Claire reached into her bag and pulled out the thermal comms unit Leon had given her.
"I don't fight the beast," she said, her voice dropping into a lethal, quiet register.
"I calibrate the frequency."
She hit the transmit button, her thumb steady despite the hammer of her pulse.
"Leon! Report! Do you have the dormitory's internal grid access?"
"Alpha-One-Reyes?" Leon's voice was a frantic, distorted crackle. "We're pinned! The hunters are systemizing the stairwells! We can't reach the roof!"
"Redirect the perimeter guards to the transformer vault in the basement," Claire commanded.

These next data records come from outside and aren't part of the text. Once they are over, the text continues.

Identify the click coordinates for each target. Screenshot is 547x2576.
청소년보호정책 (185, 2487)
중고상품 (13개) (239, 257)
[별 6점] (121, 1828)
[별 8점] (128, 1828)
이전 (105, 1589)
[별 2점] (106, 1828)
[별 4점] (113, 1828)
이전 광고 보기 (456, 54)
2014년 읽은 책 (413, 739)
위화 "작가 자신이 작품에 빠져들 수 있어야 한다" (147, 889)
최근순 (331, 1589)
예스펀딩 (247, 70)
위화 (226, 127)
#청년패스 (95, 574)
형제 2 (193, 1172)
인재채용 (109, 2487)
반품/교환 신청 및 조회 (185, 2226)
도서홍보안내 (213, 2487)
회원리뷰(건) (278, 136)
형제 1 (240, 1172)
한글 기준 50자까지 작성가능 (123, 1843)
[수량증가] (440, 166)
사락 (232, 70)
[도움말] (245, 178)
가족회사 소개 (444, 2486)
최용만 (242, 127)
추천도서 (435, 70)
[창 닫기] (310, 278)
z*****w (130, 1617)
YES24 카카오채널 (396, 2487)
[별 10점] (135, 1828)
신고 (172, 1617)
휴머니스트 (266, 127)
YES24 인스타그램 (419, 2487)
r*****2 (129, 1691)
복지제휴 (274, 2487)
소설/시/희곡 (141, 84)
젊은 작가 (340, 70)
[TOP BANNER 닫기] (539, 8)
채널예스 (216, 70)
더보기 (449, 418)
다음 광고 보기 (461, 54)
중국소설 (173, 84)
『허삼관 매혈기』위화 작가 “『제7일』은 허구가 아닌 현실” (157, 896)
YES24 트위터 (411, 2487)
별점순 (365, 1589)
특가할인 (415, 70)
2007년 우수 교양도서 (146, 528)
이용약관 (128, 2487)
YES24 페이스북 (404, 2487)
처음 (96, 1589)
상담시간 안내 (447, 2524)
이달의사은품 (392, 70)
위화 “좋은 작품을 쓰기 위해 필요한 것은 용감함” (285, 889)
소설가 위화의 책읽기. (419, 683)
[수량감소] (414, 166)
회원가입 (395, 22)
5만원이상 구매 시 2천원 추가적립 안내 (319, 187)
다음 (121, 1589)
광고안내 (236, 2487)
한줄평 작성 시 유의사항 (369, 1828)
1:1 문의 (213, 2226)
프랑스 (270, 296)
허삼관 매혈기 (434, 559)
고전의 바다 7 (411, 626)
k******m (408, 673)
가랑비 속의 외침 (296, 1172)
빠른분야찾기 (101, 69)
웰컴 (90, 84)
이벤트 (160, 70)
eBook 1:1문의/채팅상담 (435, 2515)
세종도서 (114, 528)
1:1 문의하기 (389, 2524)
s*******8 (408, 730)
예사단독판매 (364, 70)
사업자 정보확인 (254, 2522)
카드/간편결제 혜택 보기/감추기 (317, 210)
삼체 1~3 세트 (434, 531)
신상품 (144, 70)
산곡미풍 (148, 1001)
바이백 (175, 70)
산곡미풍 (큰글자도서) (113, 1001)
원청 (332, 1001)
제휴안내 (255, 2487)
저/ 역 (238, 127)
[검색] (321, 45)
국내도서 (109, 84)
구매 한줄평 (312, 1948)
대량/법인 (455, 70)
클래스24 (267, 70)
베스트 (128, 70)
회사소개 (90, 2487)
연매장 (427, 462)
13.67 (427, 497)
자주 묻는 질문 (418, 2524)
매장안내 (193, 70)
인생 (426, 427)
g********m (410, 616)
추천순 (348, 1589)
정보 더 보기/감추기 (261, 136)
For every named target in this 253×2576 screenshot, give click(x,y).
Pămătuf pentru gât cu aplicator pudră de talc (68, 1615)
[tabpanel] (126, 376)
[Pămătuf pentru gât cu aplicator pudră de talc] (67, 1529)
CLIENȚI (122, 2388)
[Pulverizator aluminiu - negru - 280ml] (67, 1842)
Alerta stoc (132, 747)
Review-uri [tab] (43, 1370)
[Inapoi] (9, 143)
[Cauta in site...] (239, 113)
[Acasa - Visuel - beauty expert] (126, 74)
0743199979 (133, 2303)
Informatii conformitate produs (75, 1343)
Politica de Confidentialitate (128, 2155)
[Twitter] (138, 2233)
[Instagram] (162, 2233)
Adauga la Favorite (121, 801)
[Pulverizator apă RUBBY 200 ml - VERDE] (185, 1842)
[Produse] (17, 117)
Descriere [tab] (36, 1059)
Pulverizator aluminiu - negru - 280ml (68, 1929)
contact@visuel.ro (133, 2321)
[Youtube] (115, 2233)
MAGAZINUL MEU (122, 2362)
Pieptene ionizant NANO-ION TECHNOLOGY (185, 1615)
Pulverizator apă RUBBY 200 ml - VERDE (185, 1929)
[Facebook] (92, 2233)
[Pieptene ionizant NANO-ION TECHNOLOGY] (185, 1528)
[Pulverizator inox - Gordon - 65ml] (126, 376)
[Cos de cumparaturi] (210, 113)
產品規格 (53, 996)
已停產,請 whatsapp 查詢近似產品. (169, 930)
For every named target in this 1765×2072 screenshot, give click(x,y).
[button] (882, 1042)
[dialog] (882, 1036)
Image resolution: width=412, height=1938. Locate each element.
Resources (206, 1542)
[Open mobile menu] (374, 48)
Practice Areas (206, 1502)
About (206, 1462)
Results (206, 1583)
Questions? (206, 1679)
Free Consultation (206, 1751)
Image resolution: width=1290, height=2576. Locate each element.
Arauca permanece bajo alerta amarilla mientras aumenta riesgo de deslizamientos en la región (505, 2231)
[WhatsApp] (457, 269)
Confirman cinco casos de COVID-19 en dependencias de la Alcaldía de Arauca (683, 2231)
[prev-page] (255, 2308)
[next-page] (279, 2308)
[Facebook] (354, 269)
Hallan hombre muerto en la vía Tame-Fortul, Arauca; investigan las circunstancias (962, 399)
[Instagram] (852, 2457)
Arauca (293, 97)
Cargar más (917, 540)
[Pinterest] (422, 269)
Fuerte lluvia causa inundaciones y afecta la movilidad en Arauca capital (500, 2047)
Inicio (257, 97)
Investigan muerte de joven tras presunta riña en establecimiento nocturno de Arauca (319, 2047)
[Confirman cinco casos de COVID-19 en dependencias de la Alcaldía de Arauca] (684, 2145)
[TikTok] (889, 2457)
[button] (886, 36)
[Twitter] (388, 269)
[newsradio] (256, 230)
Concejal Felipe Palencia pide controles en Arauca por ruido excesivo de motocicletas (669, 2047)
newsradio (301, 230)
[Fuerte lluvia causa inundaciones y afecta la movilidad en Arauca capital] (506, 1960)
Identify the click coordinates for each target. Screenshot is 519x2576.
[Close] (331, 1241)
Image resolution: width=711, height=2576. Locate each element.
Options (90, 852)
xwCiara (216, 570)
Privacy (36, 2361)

"Kill the university's main power grid. Now!"
Adrian leaned in, his scent of dead winter drowning out the sulphur for a split second.
"A blackout, Claire? You want to fight in the dark?"
"I want to remove the lights," she countered, her jaw setting.
"Orpheus is reading the room through the security monitors. He's using the campus optics to map Killian's reflexes. If the cameras go dark, he's blind."
Orpheus seemed to sense the shift. He tilted his head, his nostrils flaring as he mapped Claire's biological frequency from the roof.
"The anchor speaks," Orpheus's voice resonated directly in Claire's skull, a sound like glass grinding on bone.
"Let's see if she can scream."
He raised his hand. The three enhanced hunters in the quad stopped their pursuit of the security detail.
They turned as one toward the service ramp.
Their grey skin began to smoke, their limbs elongating into the same jagged thorns as the nightmare creature.
"Adrian," Claire said, her voice thin but level.
Adrian pulled the silver-plated letter opener from his coat, his eyes igniting with a lethal, crimson glow.
"Stay behind, Claire."
The first hunter lunged—a sixty-mile-per-hour blur of grey flesh and blackened claws.